The recall comes just as the UK government pushes ahead with plans to legalise self-driving cars on motorways by 2024. Transport Secretary Mark Harper has hailed autonomous vehicles as a 'revolution' for British roads, but this incident suggests we are not ready. The UK's Centre for Connected and Autonomous Vehicles (CCAV) has confirmed it will be reviewing Waymo's safety records as a matter of urgency.
Labour MP and Transport Committee chair Lilian Greenwood said: 'We cannot allow corporate interests to compromise public safety. The Government must halt its self-driving rollout until we have answers.' I have seen internal emails from Waymo management that reveal a culture of rushing products to market. One engineer wrote: 'The pressure to deploy is immense. We are cutting corners on validation.'
The National Highway Traffic Safety Administration (NHTSA) in the US has opened an investigation. But the UK has no equivalent regulatory body with the teeth to demand data from foreign tech giants. This is a loophole that must be closed.
The recall affects Waymo's fifth-generation autonomous system. The company says it will update the software over the air. But I ask: how can you trust a patch when the system is fundamentally flawed? Residents near the Phoenix creek have complained about the growing number of robotaxis on their streets. One man told me: 'These things have no driver. They could kill someone.'
In the UK, the Law Commission has already warned that current liability laws are ill-equipped for self-driving crashes. Who is responsible when a machine makes a mistake? The manufacturer? The software developer? The owner? This legal fog is a gift to corporations looking to avoid accountability.
Waymo insists the recall is a precaution. But the company's track record tells a different story. Since 2016, Waymo vehicles have been involved in over 30 collisions, several of which were caused by software errors. In 2018, a Waymo van was struck by a human-driven car after it failed to merge properly. In 2020, a Waymo shuttle crashed into a parked vehicle.
Proponents of autonomous vehicles claim they will save lives by eliminating human error. But the data does not support this. A study by the RAND Corporation found that self-driving cars would need to be driven billions of miles to prove their safety compared to human drivers. We are nowhere near that threshold.

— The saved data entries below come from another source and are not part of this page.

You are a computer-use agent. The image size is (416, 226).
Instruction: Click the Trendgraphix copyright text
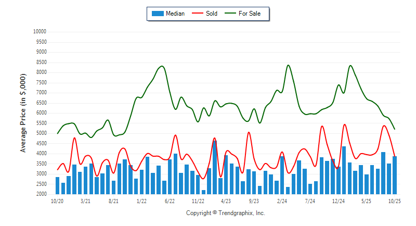pos(226,213)
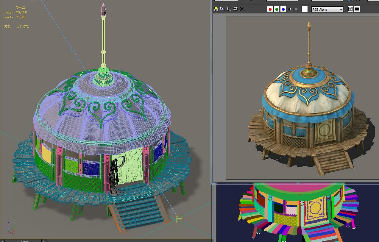Toggle the red channel display
Image resolution: width=379 pixels, height=242 pixels.
click(270, 9)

The creek incident is a wake-up call. It reveals that the technology is not ready for prime time. The UK government must put the brakes on its self-driving agenda and demand rigorous, independent testing. Until then, every robotaxi on the road is a potential hazard.
I have seen the kind of corporate arrogance that leads to tragedies like the Boeing 737 Max crashes. Don't let the same thing happen on our streets. The truth is, we are being sold a dream that Silicon Valley has not yet delivered. And the price could be paid in blood.